Among the records below, the line containing "Select the Si radio for Publicado" marks the start. Output it and all lines after it exactly.

================================

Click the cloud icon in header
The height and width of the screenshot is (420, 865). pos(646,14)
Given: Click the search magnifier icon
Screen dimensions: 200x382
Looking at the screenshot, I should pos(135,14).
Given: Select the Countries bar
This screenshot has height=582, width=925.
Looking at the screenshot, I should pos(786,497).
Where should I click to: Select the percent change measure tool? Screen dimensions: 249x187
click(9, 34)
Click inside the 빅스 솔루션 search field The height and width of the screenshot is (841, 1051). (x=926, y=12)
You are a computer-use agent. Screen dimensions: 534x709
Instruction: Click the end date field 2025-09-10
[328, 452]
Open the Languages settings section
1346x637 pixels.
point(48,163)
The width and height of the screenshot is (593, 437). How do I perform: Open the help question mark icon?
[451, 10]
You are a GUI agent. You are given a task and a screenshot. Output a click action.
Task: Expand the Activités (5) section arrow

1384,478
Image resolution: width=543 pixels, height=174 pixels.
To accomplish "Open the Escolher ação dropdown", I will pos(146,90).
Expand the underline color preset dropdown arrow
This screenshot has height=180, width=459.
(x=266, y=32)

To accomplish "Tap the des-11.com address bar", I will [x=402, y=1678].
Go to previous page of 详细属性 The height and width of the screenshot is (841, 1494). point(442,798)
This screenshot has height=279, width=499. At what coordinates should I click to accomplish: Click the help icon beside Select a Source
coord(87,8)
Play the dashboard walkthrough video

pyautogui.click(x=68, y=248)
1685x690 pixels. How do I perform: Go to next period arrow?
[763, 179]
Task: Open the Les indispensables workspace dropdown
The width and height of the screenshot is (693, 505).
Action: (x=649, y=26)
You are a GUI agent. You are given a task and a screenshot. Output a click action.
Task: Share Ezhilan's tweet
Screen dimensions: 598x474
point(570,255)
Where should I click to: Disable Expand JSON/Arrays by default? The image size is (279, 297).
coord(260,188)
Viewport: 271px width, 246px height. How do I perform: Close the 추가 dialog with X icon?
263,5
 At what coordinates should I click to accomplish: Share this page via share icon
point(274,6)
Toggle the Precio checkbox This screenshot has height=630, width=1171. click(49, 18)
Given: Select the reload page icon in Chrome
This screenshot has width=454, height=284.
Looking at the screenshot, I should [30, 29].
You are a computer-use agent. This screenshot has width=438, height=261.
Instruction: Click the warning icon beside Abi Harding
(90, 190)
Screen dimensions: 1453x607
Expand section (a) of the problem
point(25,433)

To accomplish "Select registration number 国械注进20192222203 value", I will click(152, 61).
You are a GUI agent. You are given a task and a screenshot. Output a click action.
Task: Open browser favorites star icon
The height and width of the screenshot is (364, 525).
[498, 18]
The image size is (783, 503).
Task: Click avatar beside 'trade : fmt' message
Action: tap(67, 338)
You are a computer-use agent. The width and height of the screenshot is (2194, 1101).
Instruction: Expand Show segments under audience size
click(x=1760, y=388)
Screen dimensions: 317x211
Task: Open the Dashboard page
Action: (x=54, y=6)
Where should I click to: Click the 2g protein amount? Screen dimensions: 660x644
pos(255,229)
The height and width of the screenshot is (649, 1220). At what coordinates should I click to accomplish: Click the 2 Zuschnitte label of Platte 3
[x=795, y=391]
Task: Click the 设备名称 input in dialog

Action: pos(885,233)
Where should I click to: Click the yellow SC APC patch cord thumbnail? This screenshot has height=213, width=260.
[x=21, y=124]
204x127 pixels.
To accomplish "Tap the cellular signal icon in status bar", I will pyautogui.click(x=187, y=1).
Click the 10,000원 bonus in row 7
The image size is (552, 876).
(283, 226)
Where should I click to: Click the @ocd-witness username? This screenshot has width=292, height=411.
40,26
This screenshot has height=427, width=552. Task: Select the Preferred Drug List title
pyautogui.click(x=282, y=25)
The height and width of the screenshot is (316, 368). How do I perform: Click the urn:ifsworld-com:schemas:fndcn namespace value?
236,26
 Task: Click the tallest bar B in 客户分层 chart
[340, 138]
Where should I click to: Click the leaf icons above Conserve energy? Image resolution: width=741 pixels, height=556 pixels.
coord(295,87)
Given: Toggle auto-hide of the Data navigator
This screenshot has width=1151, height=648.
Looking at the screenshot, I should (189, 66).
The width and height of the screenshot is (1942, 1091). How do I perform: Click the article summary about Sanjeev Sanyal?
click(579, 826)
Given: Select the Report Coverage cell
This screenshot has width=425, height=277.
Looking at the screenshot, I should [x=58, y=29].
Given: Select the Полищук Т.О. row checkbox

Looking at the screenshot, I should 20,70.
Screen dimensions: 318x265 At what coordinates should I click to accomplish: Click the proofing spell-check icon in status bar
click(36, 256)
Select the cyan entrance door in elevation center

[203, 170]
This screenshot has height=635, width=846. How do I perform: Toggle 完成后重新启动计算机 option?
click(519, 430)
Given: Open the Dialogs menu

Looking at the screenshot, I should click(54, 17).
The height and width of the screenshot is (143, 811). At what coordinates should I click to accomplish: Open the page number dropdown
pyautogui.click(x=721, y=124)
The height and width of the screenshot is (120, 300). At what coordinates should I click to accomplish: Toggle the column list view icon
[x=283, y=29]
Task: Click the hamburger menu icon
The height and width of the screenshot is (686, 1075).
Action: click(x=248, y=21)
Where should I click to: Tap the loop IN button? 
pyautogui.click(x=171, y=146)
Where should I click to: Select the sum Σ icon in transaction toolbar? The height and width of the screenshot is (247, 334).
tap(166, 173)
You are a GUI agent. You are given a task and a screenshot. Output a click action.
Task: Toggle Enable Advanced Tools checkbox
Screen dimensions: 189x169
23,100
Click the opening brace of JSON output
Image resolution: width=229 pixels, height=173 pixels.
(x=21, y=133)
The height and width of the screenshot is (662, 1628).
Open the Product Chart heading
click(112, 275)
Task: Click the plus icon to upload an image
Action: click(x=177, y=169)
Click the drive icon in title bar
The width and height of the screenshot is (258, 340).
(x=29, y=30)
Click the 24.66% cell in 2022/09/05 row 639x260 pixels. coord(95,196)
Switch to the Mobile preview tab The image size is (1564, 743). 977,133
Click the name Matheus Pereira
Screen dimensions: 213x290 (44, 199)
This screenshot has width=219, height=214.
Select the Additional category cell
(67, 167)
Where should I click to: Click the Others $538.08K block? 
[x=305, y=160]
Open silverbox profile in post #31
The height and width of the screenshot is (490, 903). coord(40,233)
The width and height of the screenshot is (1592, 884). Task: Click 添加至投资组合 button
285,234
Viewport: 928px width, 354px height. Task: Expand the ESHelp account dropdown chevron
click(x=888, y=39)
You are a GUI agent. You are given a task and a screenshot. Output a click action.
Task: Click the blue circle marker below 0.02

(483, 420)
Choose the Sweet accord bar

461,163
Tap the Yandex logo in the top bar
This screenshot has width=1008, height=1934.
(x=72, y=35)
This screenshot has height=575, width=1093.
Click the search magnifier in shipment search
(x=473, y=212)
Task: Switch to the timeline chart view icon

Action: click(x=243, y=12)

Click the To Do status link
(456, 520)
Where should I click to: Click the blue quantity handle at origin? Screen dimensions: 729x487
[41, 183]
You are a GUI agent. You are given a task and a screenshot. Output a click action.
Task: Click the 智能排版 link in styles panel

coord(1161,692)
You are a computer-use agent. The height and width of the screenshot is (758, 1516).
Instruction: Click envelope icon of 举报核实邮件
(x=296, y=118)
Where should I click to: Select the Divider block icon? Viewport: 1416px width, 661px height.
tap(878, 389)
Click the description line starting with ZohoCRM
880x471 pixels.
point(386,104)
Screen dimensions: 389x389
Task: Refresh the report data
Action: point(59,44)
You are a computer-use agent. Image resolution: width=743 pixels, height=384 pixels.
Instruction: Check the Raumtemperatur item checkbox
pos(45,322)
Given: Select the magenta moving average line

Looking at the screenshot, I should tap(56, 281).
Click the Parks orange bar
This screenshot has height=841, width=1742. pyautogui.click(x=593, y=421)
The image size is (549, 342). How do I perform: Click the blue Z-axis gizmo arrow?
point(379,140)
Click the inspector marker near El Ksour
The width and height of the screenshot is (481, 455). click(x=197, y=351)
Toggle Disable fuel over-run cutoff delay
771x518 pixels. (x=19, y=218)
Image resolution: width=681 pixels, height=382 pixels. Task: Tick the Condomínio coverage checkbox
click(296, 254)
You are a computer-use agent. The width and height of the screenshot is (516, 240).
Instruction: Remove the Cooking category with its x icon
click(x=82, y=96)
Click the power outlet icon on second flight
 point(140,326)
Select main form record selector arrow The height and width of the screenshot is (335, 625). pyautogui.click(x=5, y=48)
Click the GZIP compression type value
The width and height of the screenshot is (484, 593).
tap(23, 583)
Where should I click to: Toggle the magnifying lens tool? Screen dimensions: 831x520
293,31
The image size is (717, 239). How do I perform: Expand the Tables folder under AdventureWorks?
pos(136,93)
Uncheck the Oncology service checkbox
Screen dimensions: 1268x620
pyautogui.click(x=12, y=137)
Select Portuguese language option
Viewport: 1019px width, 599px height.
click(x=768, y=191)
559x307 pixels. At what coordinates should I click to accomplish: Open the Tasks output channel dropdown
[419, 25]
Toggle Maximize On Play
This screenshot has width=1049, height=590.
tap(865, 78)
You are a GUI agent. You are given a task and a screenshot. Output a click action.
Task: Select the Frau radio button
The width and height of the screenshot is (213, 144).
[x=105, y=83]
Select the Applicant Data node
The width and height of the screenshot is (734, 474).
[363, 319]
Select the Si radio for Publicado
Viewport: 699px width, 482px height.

================================

Answer section ->
Select the Si radio for Publicado
Viewport: 699px width, 482px height.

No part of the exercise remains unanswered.